Penelitian dalam dunia pariwisata dan perhotelan beberapa dekada terakhir menampilkan Asia, khususnya Asia Pasifik, sebagai benua yang paling ramah dalam menerima tamu atau menyambut orang-orang asing.

Keramahan di Zaman Doeloe yang Membawa Sukacita Keselamatan | Keramahan: kekhasan kita

Penelitian dalam dunia pariwisata dan perhotelan beberapa dekada terakhir menampilkan Asia, khususnya Asia Pasifik, sebagai benua yang paling ramah dalam menerima tamu atau menyambut orang-orang asing. Keramahan yang terpuji ini merupakan hasil pembentukan karakter dalam peradaban, tradisi religius, etika budaya dan nilai-nilai kemanusiaan lainnya di Asia. Kebiasaan dan tradisi yang ramah secara automatis membentuk kepribadian orang-orang Asia berperilaku rendah hati, sopan, empati, tulus, perhatian, santun, hormat, murah hati, sederhana, setia, bersahabat dan rasa percaya kepada orang lain. Keramahan Asia beda dari keramahan barat. Disiplin dalam pelayanan mewarnai gaya barat. Sementara keramahan Asia cenderung mencari  middle path  antara disiplin pelayanan dan perlakuan manusiawi dalam bertutur sapa. Penelitian ini menunjukkan betapa tinggi nilai dan keramahan di Asia, teristimewa di Indonesia. Inilah kekhasan dan kebanggaan peradaban kita.

Pada masa kekristenan awal, keramahan dalam menerima tamu merupakan pintu masuk untuk menyambut kaum non kristiani  dalam komunitas para pengikut Kristus. Membuka pintu rumah dan pintu hati bagi para imigran, pengunjung, orang asing merupakan praktek dan kebiasaan utama dalam peradaban dan budaya kuno.

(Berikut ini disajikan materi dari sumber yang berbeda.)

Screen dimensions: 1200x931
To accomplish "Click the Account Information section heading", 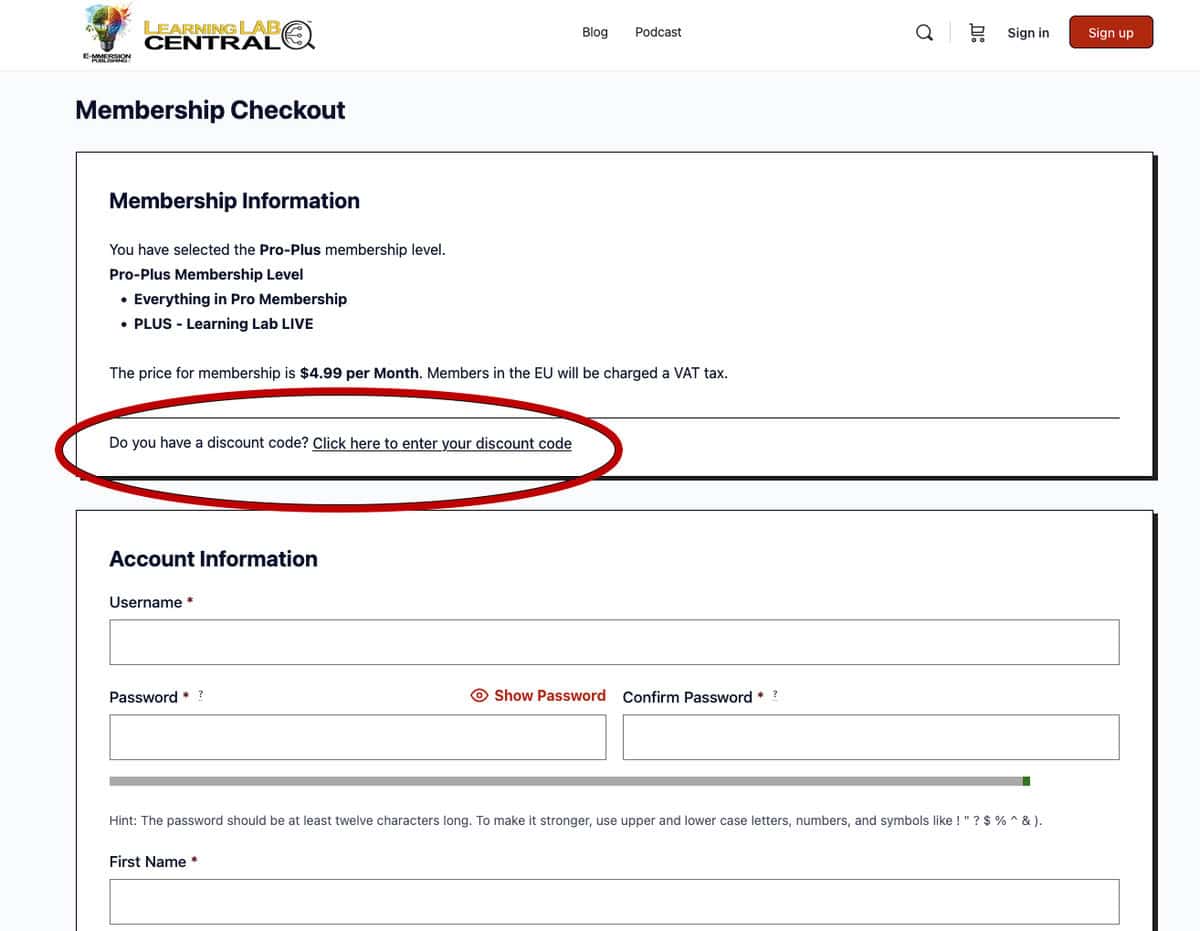I will 213,559.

Sejumlah perikop Perjanjian Baru yang bertemakan keramahan menampilkan Yesus Kristus sebagai tuan rumah yang menerima dan menawarkan kebahagiaan keselamatan kepada semua yang mendekati atau yang didekati-Nya. Yesus yang bangkit, tamu yang berubah menjadi tuan rumah, menjamu kedua murid yang kembali ke Emaus (Luk 24:28-31).

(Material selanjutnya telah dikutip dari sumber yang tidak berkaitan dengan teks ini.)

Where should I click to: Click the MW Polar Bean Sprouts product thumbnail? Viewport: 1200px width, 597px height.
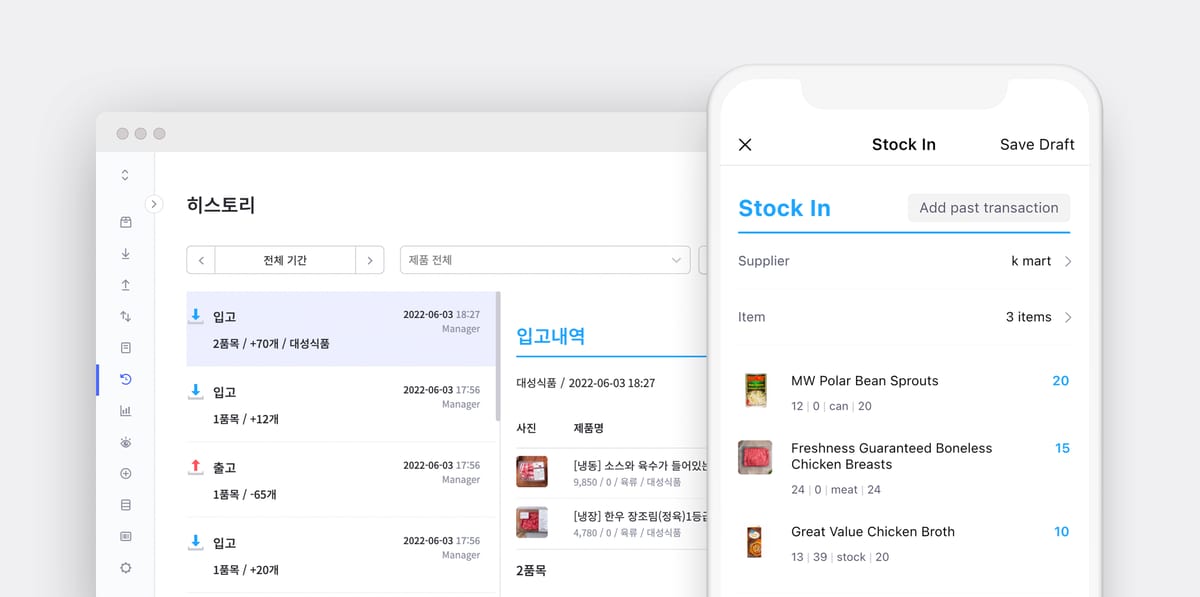point(755,388)
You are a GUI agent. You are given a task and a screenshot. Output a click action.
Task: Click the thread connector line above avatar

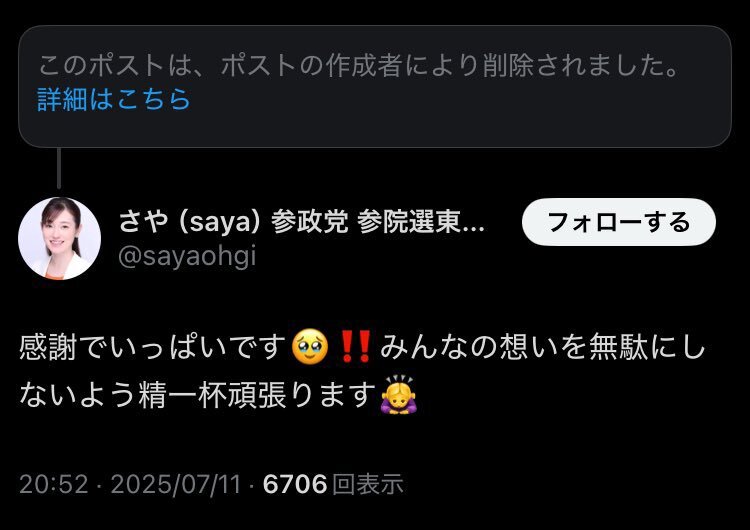click(59, 168)
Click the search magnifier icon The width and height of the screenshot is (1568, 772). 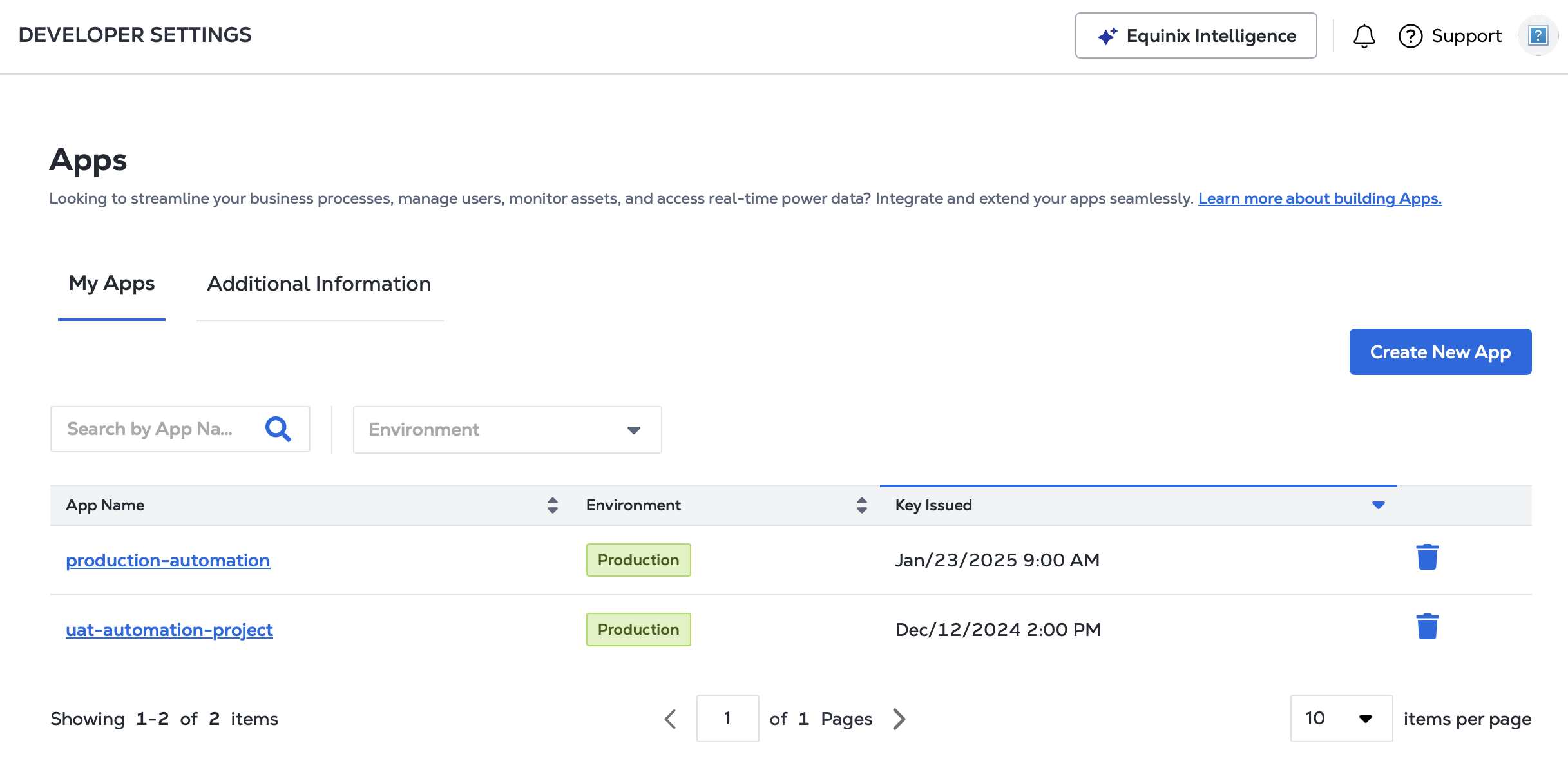click(x=278, y=429)
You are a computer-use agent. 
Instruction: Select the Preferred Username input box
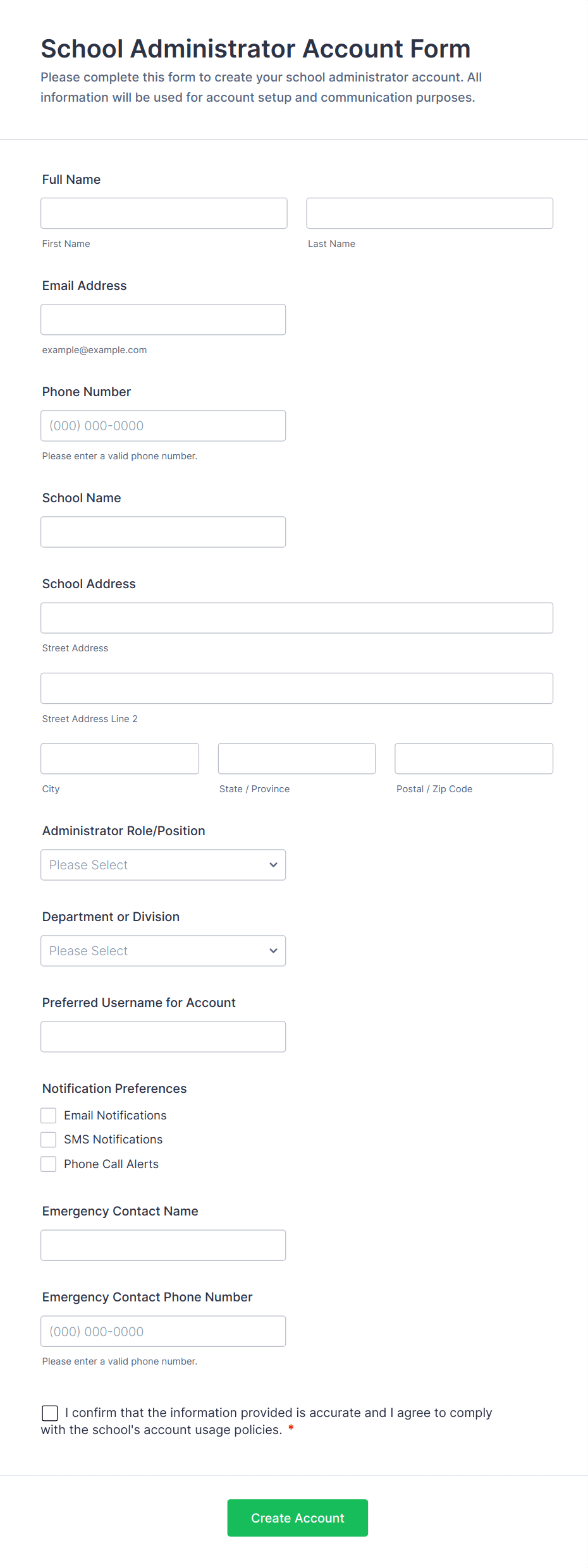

Yesus, yang adalah tamu, meminta kepada Zakheus si tuan rumah untuk menginap di rumanya, yang pada akhirnya Dia yang adalah tamu berubah menjadi tuan rumah yang menawarkan kegembiraan keselamatan kepada Zakheus (Luk 19:7-10). Yesus yang sebenarnya adalah tamu berubah menjadi guru dan tuan di rumah Marta dan Maria (Luk 10:38-42). Dalam perikop-perikop tersebut tampak perubahan status dan peran Yesus. Dia berubah menjadi tuan rumah yang menerima penghuni rumah sebagai saudara dan keluarga. Dia mendengarkan dan menerima semua orang dan menjadikan mereka murid-murid-Nya. Penerimaan dan tindakan mendengarkan tamu atau pengunjung adalah keramahan yang sejati yang membuka suatu komunikasi

Keramahan Abraham dalam menyambut tamu (Kej 18:1-10)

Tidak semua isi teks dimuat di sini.